Crystallization and preliminary x-ray investigation of soybean beta-amylase.

Beta-Amylase [1, 4-alpha-D-glucan maltohydrolase, EC 3.2.1.2] has been purified from defatted soybean meal by fractional precipation with ammonium sulfate, ion-exchange chromatography on CM- and DEAE-Sephadex and gel filtration chromatography on Sephadex G-100. Two different components of beta-amylase were crystallized from ammonium sulfate solutions, and the homogeneity of each preparation was confirmed by sedimentation and disc electrophoretic analyses. Both components of soybean beta-amylase formed large single crystals (trigonal crystal system) from 40--50 per cent saturated ammonium sulfate solution buffered at pH 5.4 on dialyzing concentrated protein solution in the apparatus of Zeppezauer et al.
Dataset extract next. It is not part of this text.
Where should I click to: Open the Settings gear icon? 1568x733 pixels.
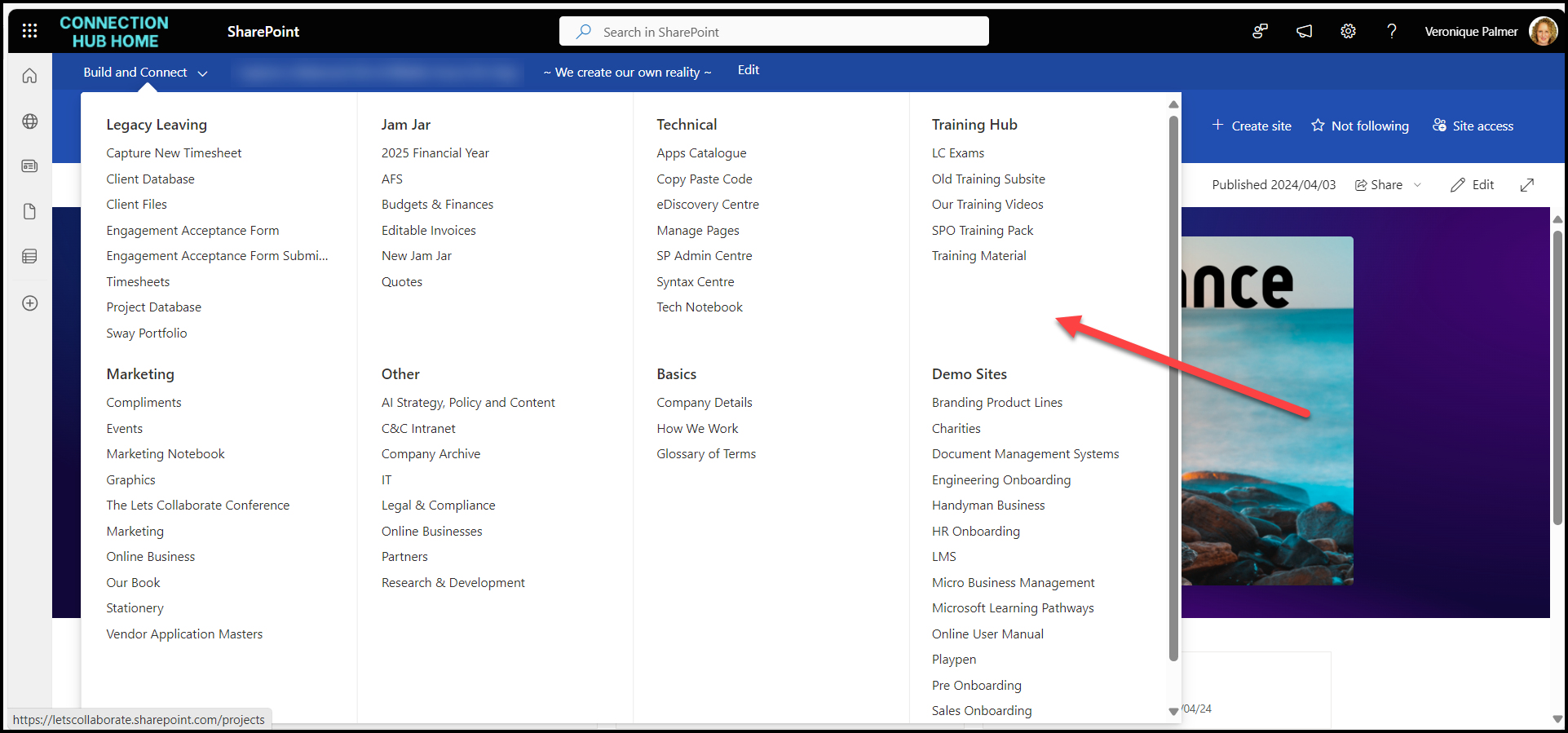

Preliminary X-ray diffraction data gave a hexagonal lattice with unit cell dimensions a=86.1 A and c=144.4 A. The space group corresponds to P3121 or P3221, and one asymmetric unit contains one molecule of beta-amylase, assuming a crystal density of 1.25 g/ml and a molecular weight of the enzyme of 60,000 daltons. In this case, the crystal has a volume of 2.53 A-3 per atomic mass unit, and the percentage of protein in the crystal is about 52.